- DATA LISTING
↓↓↓
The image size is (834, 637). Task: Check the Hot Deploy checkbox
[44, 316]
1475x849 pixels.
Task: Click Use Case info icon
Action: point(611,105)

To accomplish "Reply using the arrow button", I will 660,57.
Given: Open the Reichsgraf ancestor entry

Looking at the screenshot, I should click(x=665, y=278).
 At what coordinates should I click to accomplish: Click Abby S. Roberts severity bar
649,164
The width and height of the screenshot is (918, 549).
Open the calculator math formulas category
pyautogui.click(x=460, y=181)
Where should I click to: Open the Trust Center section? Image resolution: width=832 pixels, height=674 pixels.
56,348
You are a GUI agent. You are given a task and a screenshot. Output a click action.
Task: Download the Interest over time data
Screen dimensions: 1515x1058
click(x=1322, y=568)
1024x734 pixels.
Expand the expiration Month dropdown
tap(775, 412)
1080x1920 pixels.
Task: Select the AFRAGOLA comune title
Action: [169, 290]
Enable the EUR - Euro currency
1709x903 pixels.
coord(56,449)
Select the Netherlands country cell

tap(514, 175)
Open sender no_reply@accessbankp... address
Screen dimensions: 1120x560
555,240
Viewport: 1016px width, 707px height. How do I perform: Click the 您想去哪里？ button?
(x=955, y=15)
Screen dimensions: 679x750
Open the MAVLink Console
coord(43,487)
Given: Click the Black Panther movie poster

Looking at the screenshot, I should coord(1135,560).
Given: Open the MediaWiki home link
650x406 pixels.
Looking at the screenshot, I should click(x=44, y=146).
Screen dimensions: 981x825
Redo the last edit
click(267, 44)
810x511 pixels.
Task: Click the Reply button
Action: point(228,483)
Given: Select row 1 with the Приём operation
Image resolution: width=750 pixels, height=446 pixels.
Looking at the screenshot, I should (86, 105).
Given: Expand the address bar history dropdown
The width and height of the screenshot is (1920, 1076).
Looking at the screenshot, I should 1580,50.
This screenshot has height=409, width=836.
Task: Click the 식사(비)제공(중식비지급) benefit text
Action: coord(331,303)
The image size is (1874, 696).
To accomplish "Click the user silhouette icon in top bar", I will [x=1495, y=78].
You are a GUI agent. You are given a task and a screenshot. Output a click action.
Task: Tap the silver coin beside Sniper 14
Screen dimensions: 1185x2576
↑↑↑
- EXERCISE GOAL
What must be returned is the line with "Given: Expand the" plus every line after it to the end of the entries, exactly as they appear.

- ANSWER FOR THE TASK
Given: Expand the address bar history dropdown
The width and height of the screenshot is (1920, 1076).
Looking at the screenshot, I should 1580,50.
This screenshot has height=409, width=836.
Task: Click the 식사(비)제공(중식비지급) benefit text
Action: coord(331,303)
The image size is (1874, 696).
To accomplish "Click the user silhouette icon in top bar", I will [x=1495, y=78].
You are a GUI agent. You are given a task and a screenshot. Output a click action.
Task: Tap the silver coin beside Sniper 14
Screen dimensions: 1185x2576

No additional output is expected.